Using the pointer cache for just value prediction provided
a 50% speedup over stride prefetching for a single-threaded
processor.
> I can at least comment on the patterns I've observed in my own software.
aka you have no clue wtf you're doing or how to write advanced software.
I have a masters and 7+ years of experience.
Enough to know my limits and not over-state my understanding of something unlike a forum faggot who has it all figured out. Like this faggot :
who doesn't know how to write cache optimal software

There's shitty ram at this spec. 16-18-18 not 16-16-16-x. Ram prices have plumeted 50% from a year ago. Only a spec faggot is going to run at 5133 as that is worse performance than even 3200@CL14. AMD isn't finished... their CPUs will now run the same shitty ram intel's CPUs can which have no performance impact as you scale beyond 3200/3600 as well.
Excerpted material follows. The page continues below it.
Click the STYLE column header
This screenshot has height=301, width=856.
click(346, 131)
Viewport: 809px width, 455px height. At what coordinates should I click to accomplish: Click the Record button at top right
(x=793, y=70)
>If you don't have at least a bachelors degree of study in both comp sci/comp eng. please kindly stfu :
So do I, as well as 15 years of professional programming experience.
>all pointer chasing can be eliminated, just follow this simple guide where we describe what cache is
Your deep experience really showing off.

>So do I, as well as 15 years of professional programming experience.
So do I, as well as 999999 years of professional programming experience.

SEE I CAN DO IT TOO, INTURD.

>who doesn't know how to write cache optimal software
Also, it's not just about "my software". Do you really think 99% of software isn't poorly optimized?
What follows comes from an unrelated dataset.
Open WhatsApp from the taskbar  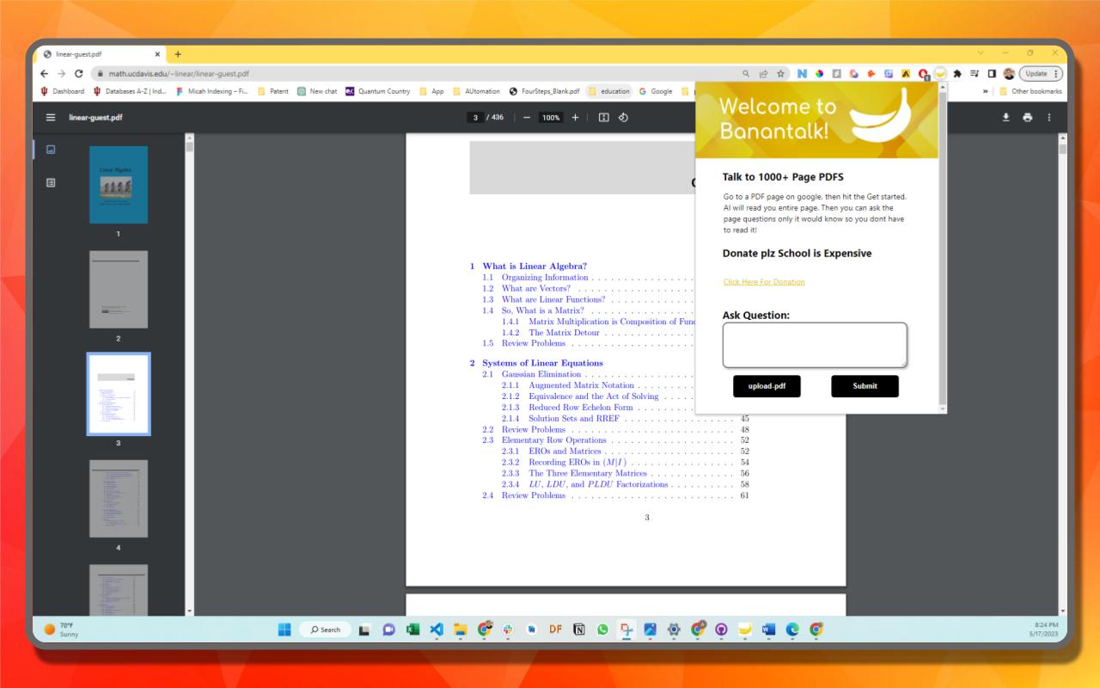point(602,629)
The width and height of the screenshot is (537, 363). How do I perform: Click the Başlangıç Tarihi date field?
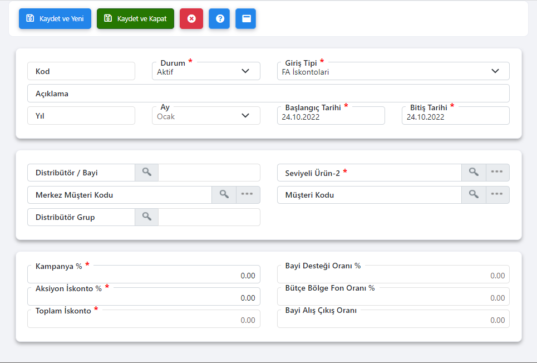[x=331, y=117]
>5133 as that is worse performance than even 3200@CL14
They obviously had it tweeked. I'm pretty sure they weren't trying to sabotage themselves when they demonstrated the cpus with such RAM.

Yet you don't know how to write cache friendly hardware? Wtf do you code at the web layer nigger? I can find juniors at University who know how to write cache friendly code. Games and game engines don't do pointer chasing faggot. That was the red-flag right there. Some of the most optimized code centers on games that page in scenes and relevant data structures in blocks .. It slams the cache continuously. This is basic shit anyone knows so your experience means fuck all apparently because you're still trying to argue an invalid point.
wtf does someone shitty software have to do with an optimized micro architecture and modern cache design? Write better software and you get better performance. I'm not going to jack off to incel while ignoring how shitty some code is
Of course it's tweeked.. Only retards clock their ram that high.